STATEMENT OF THE FACTS AND CASE {¶ 2} The following evidence was adduced at trial:

{¶ 3} In May, 2005, Appellees purchased and took possession of a building owned by Appellant. The real estate contract executed by the parties indicates the property was sold "as is." The contract further provides Appellees waived a septic inspection, radon inspection and well inspection of the property.

{¶ 4} Shortly after moving into the building, Appellees noticed water coming into the basement. In August, 2005, Appellees took photographs of the water located directly under the main water line. They also noticed black mold and water stains, which were not apparent prior to their moving into the property.

{¶ 5} Appellant, a licensed real estate agent and auctioneer, owned, but did not occupy, the building for ten years. He told Appellees he previously discovered water in the basement, but believed the problems had been repaired. Appellant did not reveal any further problems on the residential disclosure form.

{¶ 6} Appellees visited the building on three occasions prior to purchasing the property, and did not see evidence of a water problem.

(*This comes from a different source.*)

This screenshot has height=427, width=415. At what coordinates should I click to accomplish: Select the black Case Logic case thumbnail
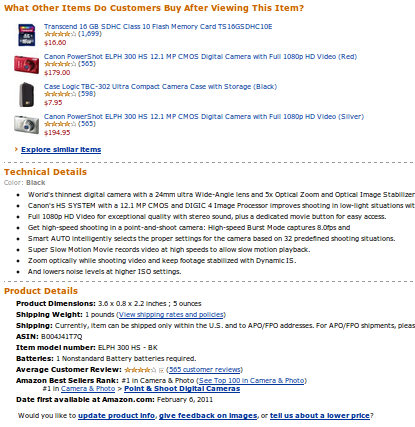(x=27, y=95)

In addition, Appellees paid for a *Page 3 home inspection of the premises, which revealed fresh paint everywhere, but nothing to indicate any significant issue.

{¶ 7} Prior to the transfer of the property in the case sub judice, Beverly Crumbley purchased the house on land contract from Appellant, and lived in the home for two and half years, moving out in December, 2004. She testified at trial relative to problems with water in the basement, and her conversations with Appellant relative thereto.

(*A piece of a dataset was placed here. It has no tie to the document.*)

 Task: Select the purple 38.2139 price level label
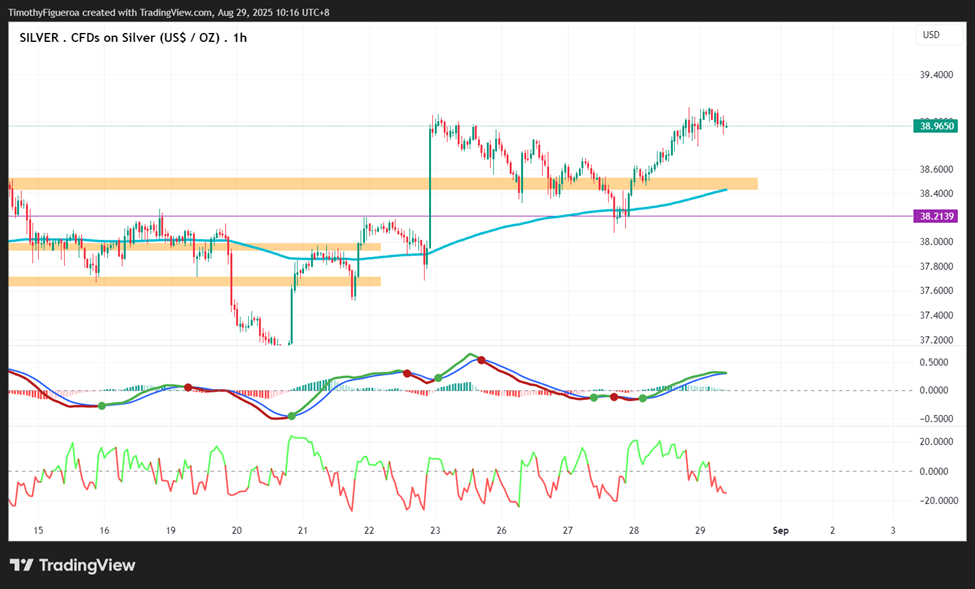click(x=935, y=216)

{¶ 8} The cost Appellees incurred in repairing the water problem totaled $27,547.20

{¶ 9} This action commenced on August 2, 2005. The matter proceeded to a bench trial on March 23, 2006. Via Judgment Entry of April 26, 2006, the trial court rendered judgment in favor of Appellees in the amount of $12,000 plus costs. The trial court denied Appellees' motion for punitive damages and attorney fees.

{¶ 10} On appeal, Appellant assigns as error:

{¶ 11} "I. THE TRIAL COURT ERRED IN FINDING THAT THE PAINTING OF WALLS IS PER SE CONCEALMENT.

{¶ 12} "II. THE TRIAL COURT ERRED IN FINDING THAT THE APPELLEE HAD NO DUTY TO INSPECT.

{¶ 13} "III. THE TRIAL COURT ERRED IN FINDING THAT THE APPELLANT'S STATUS AS A NON-OCCUPANT IMPOSES A DIFFERENT DUTY OF DISCLOSURE THAN THAT OF AN OCCUPENT [SIC].

{¶ 14} "IV. THE TRIAL COURT ERRED IN FINDING THAT THE "AS IS" CLAUSE DID NOT RELIEVE THE APPELLANT OF LIABILITY." *Page 4

{¶ 15} Appellant's assigned errors raise common and interrelated issues; therefore, we will address the arguments together.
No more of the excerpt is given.